Posts Tagged ‘games’

The Codger’s Crossword

Good morning, dear readers. You know what one of the best ways to get your brain racing in the morning is? It’s doing a Sudoku. But in the event that your local daily doesn’t carry Sudoku, odds are that it probably carries a crossword puzzle. Heck, even the free newspapers usually have one, so why shouldn’t my “lifestyle column”? Well, now it does. Presenting…The Codger’s Crossword. Here are the clues:


1. Host of “Swift Justice with Nancy Grace”

2. Peggy of “The Waltons”

3. The year I moved away from home

4. What my grandson Max blows for a living

5. The common-law Mrs. Codger’s first name


1. The breed of cat that I’ve been domesticating

2. What I like to spend my time doing

3. A bad kind of person

4. A kind of motor home: Winn(blank)go

5. What you put on your pizza pie if you’re a real American and not a hippie

6. “Dempsey (blank) Makepeace”

Until next time!


The Codger


The Codger Plays Bros Icing Bros

Hello again, loyal readers. As I have often written about here, I am growing a victory garden in my back yard, and yesterday, like all days, I went out to tend it. While I was busy trying to prop up the rebar trellis I made by pouring cement mix into the foundation – a process we have all recently learned is called a “top kill”—I noticed that my brand new pop up trailer was popped up into the “up” position, which is certainly not how I left it when I parked it there. I went over to investigate, and I heard music playing inside. Well, if the trailer is rocking, The Codger is knocking.

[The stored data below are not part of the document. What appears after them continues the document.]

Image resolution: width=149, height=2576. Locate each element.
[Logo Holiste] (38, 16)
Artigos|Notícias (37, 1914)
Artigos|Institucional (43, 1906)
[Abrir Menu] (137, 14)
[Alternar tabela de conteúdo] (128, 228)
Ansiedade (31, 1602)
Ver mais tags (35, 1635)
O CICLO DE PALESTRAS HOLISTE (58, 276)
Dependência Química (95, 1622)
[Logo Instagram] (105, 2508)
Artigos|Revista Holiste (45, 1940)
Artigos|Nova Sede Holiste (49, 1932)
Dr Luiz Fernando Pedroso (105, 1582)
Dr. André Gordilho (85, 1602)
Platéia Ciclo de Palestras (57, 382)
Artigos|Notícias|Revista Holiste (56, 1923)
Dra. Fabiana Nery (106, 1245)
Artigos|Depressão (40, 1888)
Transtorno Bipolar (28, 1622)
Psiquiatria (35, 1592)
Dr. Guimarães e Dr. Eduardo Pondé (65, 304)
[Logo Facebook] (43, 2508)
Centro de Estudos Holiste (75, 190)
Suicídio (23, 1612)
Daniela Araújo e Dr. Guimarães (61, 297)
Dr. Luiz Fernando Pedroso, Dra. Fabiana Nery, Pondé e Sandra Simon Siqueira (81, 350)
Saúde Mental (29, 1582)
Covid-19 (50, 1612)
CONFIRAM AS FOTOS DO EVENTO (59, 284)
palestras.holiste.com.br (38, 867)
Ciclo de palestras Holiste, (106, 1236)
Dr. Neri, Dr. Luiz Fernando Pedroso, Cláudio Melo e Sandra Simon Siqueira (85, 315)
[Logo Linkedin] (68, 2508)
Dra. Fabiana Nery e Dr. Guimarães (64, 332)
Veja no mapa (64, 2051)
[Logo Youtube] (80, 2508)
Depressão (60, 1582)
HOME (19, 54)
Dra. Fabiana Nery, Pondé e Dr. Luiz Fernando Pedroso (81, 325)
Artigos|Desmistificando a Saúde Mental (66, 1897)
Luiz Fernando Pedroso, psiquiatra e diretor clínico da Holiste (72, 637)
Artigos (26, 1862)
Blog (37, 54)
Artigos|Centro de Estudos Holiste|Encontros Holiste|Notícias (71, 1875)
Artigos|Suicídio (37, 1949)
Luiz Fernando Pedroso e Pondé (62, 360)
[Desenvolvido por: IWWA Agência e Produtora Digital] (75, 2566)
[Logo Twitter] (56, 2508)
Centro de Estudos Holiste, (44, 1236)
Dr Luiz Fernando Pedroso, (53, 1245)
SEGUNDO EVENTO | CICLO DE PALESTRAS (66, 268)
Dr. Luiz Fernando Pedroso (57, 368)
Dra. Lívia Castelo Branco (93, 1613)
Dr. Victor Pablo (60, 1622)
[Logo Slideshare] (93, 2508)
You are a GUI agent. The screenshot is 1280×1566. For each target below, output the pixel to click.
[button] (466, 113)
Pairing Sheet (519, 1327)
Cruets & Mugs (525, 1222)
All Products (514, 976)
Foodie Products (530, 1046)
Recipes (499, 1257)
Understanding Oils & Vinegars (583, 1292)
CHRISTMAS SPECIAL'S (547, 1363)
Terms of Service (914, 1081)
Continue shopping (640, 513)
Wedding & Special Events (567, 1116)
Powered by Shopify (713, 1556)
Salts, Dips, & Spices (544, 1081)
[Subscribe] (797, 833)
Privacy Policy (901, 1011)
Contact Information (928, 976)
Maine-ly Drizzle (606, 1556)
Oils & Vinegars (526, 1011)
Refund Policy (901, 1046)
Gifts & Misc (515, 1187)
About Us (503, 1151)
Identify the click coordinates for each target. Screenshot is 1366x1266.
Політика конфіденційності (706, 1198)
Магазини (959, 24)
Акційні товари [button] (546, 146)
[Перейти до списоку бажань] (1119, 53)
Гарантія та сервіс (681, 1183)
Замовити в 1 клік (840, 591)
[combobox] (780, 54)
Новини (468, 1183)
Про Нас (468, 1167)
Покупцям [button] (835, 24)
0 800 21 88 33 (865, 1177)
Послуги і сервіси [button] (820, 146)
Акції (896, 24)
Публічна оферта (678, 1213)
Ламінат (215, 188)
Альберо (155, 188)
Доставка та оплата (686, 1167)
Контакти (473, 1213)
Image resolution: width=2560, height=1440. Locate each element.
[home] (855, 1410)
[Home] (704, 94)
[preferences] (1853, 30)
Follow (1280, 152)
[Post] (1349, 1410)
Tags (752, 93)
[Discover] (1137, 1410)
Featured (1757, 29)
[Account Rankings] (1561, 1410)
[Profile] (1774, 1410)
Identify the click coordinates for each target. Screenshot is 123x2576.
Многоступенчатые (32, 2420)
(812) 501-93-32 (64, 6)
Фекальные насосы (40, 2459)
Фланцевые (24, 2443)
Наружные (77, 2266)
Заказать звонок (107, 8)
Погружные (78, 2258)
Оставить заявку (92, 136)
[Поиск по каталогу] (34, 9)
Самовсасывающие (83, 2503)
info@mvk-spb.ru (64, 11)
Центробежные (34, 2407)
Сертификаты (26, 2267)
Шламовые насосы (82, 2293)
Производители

It turns out that there are three young people, two boys and a girl, living inside my camper, and that my grandniece Tricia had invited them to live there. She was inside the trailer too, but she lives in my house and was just visiting the trailer. She explained that they didn’t have anywhere else to go because they didn’t have supportive parental figures (such as myself). Two of them are a nice teenage couple: The girl is expecting a baby, and the poor guy said he just got kicked out of the Army because it downsized. D@mn economy! And then the oldest one is an artist of some sort, and you know artists don’t make much money. Certainly not enough to pay rent on a house. What kind of adult would I be if I did not support such a nice young couple and the arts by giving them all a place to stay for now?

Now that all that was settled, and I gave them all my blessing, the oldest one (the artist) handed me a Smirnoff Ice and told me that I’d been “iced” and had to drink it. Of course I knew that he was talking about the popular new game called Bros Icing Bros, because I just read all about it on a blog. It’s so popular that it even has its own blog (in addition to all the other blogs that people write about it). It seems most popular amongst college kids, but nowhere does it say there’s an age limit on who can play. As far as I’m concerned, it’s good, clean fun for all ages. I’m thinking of “icing” him back by disguising a bottle of Smirnoff Ice inside a fruit basket.